Our silent and quick retreat Saturday and subsequent abstention is in stark contrast with our performance at the April 2001 FTAA summit in Quebec City during which we fully engaged with the breakaway protest that confronted the fence and stood shoulder to shoulder with those young militants as an incredible barrage of gas was fired on the crowd. At the time we denounced the Trade Union tops and media who “by playing up distinctions between the ‘violent’ protesters at the fence and the far more numerous ‘peaceful’ ones in the official march, the media sought to marginalize the young radicals who stood up to the cops.”  This time we found ourselves dutifully following the bureaucrats and internally scorning the breakaways as childish adventurists bent on mindless violence. One must therefore begin to draw the conclusion that our group has suffered significant degeneration during the decade or so since.
When I raised these serious criticisms, all but our comrade in Ireland immediately and mindlessly lined up behind our leadership before even addressing my points. A variety of personal slanders was used to discredit my opinion and I was shocked at how the overwhelming majority of our group could only view dissent as anger and hostility toward our dear leader Tom Riley. Any attempt to sympathize with my perspective was hedged in the conception that I was childishly fetishizing arrest and confrontation with the police despite making it clear that I was doing no such thing. Such unhealthy internal life confirmed my worst suspicions about our organization.

▶ [Data shown]:

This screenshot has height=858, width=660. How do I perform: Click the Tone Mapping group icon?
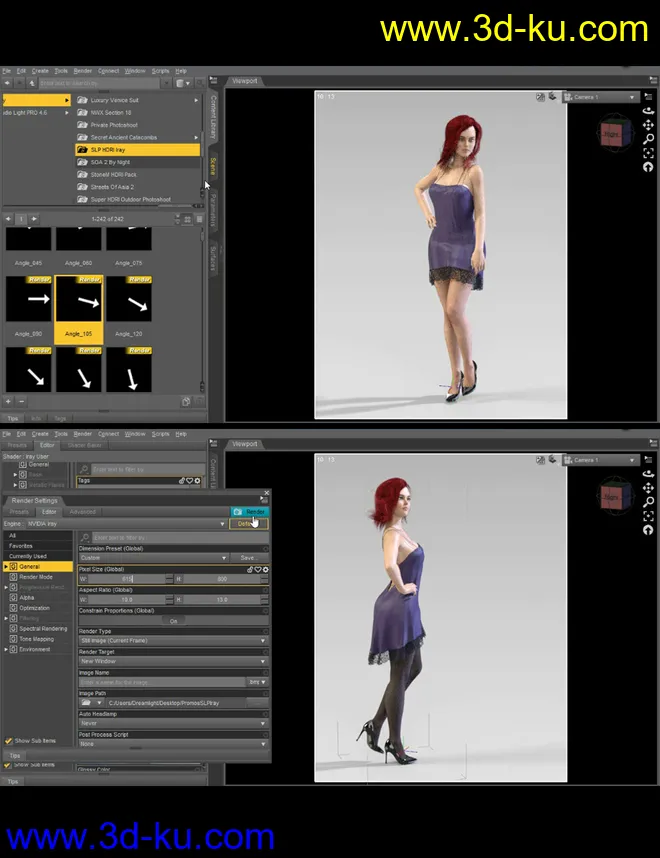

▶ [Problem set]:
1) Could you return the passage of the protest critique from "When I raised" to "about our organization."?
2) Can you continue the protest critique with the next part, starting after its final sentence?

▶ [Exercise answers]:
1)
When I raised these serious criticisms, all but our comrade in Ireland immediately and mindlessly lined up behind our leadership before even addressing my points. A variety of personal slanders was used to discredit my opinion and I was shocked at how the overwhelming majority of our group could only view dissent as anger and hostility toward our dear leader Tom Riley. Any attempt to sympathize with my perspective was hedged in the conception that I was childishly fetishizing arrest and confrontation with the police despite making it clear that I was doing no such thing. Such unhealthy internal life confirmed my worst suspicions about our organization.

2)
I formally joined the IBT in the spring of 2009 after being a sympathizer working with the group for two years in Toronto. The high level of programmatic education earned my confidence and respect despite the small size of the group relative to others. However, when the resignation of Sam Trachtenberg  in New York came to light I took some time to investigate his case and delayed applying for full-time membership. The political criticisms raised by Sam. were never explained to me. Instead, damning personal attacks were made against his credibility. Personal health issues were ruthlessly exploited and distorted in order to discredit him and avoid articulating any of his criticisms. Unable to recognize these attacks for what they were, I submitted my application and after being accepted, I brought up the fact that I had taken a good look at Sam’s case before finalizing my decision to join. I was told he was paranoid and delusional, and that it was a good thing he left so the leadership didn’t have to work even harder to push him out. I regret that I did not contact Sam, at the time to get his side of the split but in my defense, my personal ties to the younger comrades in the TBT local influenced me to leave the issue in the past though I kept my suspicions in the back of my mind for a day when more information would come to light.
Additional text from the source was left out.